- PROBLEM TO SOLVE: The records below need to be copied in full. Match them exactly.

- Items listed in a dataset:

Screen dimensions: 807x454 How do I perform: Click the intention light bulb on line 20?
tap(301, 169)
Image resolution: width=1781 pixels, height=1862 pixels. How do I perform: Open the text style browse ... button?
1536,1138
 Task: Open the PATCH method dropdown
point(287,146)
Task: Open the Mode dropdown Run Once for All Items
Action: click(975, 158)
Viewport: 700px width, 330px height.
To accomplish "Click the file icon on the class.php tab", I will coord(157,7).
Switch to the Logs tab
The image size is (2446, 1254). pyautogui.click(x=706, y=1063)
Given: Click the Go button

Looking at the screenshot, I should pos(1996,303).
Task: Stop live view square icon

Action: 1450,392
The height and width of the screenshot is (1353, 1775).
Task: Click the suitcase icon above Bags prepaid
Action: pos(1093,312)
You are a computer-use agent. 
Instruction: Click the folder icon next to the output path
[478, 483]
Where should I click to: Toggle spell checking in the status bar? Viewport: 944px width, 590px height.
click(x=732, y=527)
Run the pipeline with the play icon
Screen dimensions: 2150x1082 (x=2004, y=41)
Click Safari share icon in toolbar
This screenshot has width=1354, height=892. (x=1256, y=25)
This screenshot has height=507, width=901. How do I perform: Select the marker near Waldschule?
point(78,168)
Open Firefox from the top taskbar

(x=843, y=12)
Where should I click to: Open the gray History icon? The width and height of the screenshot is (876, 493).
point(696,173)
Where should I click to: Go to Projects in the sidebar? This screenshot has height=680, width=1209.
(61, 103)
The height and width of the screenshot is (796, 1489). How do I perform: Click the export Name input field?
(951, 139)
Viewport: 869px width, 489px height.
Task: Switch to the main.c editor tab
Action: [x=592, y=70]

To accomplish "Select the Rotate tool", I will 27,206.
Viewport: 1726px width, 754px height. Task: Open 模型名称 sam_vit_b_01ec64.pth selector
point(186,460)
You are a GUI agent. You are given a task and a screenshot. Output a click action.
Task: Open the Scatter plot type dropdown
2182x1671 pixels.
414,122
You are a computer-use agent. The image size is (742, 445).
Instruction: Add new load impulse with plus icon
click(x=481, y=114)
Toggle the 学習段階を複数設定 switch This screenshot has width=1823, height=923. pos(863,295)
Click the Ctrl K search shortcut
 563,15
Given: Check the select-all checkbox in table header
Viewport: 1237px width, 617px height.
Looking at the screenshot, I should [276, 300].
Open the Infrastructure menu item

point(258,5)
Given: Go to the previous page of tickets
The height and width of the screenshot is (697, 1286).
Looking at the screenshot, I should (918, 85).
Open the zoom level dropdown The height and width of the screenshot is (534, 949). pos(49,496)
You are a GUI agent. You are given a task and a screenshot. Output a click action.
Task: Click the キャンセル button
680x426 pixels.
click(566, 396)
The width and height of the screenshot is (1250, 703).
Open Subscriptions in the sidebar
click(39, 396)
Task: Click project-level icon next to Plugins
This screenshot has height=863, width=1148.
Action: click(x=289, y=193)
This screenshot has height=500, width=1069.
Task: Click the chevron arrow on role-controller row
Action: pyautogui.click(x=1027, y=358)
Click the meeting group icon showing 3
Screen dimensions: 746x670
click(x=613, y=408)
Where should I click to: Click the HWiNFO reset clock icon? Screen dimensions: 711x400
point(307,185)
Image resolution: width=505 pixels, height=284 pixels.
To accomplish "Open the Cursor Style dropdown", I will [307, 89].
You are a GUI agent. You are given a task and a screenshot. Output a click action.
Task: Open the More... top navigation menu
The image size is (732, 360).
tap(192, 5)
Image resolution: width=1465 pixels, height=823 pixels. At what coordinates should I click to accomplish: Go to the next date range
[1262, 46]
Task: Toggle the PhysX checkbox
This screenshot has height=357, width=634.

- WRITTEN RESPONSE:
Screen dimensions: 807x454 How do I perform: Click the intention light bulb on line 20?
tap(301, 169)
Image resolution: width=1781 pixels, height=1862 pixels. How do I perform: Open the text style browse ... button?
1536,1138
 Task: Open the PATCH method dropdown
point(287,146)
Task: Open the Mode dropdown Run Once for All Items
Action: click(975, 158)
Viewport: 700px width, 330px height.
To accomplish "Click the file icon on the class.php tab", I will coord(157,7).
Switch to the Logs tab
The image size is (2446, 1254). pyautogui.click(x=706, y=1063)
Given: Click the Go button

Looking at the screenshot, I should pos(1996,303).
Task: Stop live view square icon

Action: 1450,392
The height and width of the screenshot is (1353, 1775).
Task: Click the suitcase icon above Bags prepaid
Action: pos(1093,312)
You are a computer-use agent. 
Instruction: Click the folder icon next to the output path
[478, 483]
Where should I click to: Toggle spell checking in the status bar? Viewport: 944px width, 590px height.
click(x=732, y=527)
Run the pipeline with the play icon
Screen dimensions: 2150x1082 (x=2004, y=41)
Click Safari share icon in toolbar
This screenshot has width=1354, height=892. (x=1256, y=25)
This screenshot has height=507, width=901. How do I perform: Select the marker near Waldschule?
point(78,168)
Open Firefox from the top taskbar

(x=843, y=12)
Where should I click to: Open the gray History icon? The width and height of the screenshot is (876, 493).
point(696,173)
Where should I click to: Go to Projects in the sidebar? This screenshot has height=680, width=1209.
(61, 103)
The height and width of the screenshot is (796, 1489). How do I perform: Click the export Name input field?
(951, 139)
Viewport: 869px width, 489px height.
Task: Switch to the main.c editor tab
Action: [x=592, y=70]

To accomplish "Select the Rotate tool", I will 27,206.
Viewport: 1726px width, 754px height. Task: Open 模型名称 sam_vit_b_01ec64.pth selector
point(186,460)
You are a GUI agent. You are given a task and a screenshot. Output a click action.
Task: Open the Scatter plot type dropdown
2182x1671 pixels.
414,122
You are a computer-use agent. The image size is (742, 445).
Instruction: Add new load impulse with plus icon
click(x=481, y=114)
Toggle the 学習段階を複数設定 switch This screenshot has width=1823, height=923. pos(863,295)
Click the Ctrl K search shortcut
 563,15
Given: Check the select-all checkbox in table header
Viewport: 1237px width, 617px height.
Looking at the screenshot, I should [276, 300].
Open the Infrastructure menu item

point(258,5)
Given: Go to the previous page of tickets
The height and width of the screenshot is (697, 1286).
Looking at the screenshot, I should (918, 85).
Open the zoom level dropdown The height and width of the screenshot is (534, 949). pos(49,496)
You are a GUI agent. You are given a task and a screenshot. Output a click action.
Task: Click the キャンセル button
680x426 pixels.
click(566, 396)
The width and height of the screenshot is (1250, 703).
Open Subscriptions in the sidebar
click(39, 396)
Task: Click project-level icon next to Plugins
This screenshot has height=863, width=1148.
Action: click(x=289, y=193)
This screenshot has height=500, width=1069.
Task: Click the chevron arrow on role-controller row
Action: pyautogui.click(x=1027, y=358)
Click the meeting group icon showing 3
Screen dimensions: 746x670
click(x=613, y=408)
Where should I click to: Click the HWiNFO reset clock icon? Screen dimensions: 711x400
point(307,185)
Image resolution: width=505 pixels, height=284 pixels.
To accomplish "Open the Cursor Style dropdown", I will [307, 89].
You are a GUI agent. You are given a task and a screenshot. Output a click action.
Task: Open the More... top navigation menu
The image size is (732, 360).
tap(192, 5)
Image resolution: width=1465 pixels, height=823 pixels. At what coordinates should I click to accomplish: Go to the next date range
[1262, 46]
Task: Toggle the PhysX checkbox
This screenshot has height=357, width=634.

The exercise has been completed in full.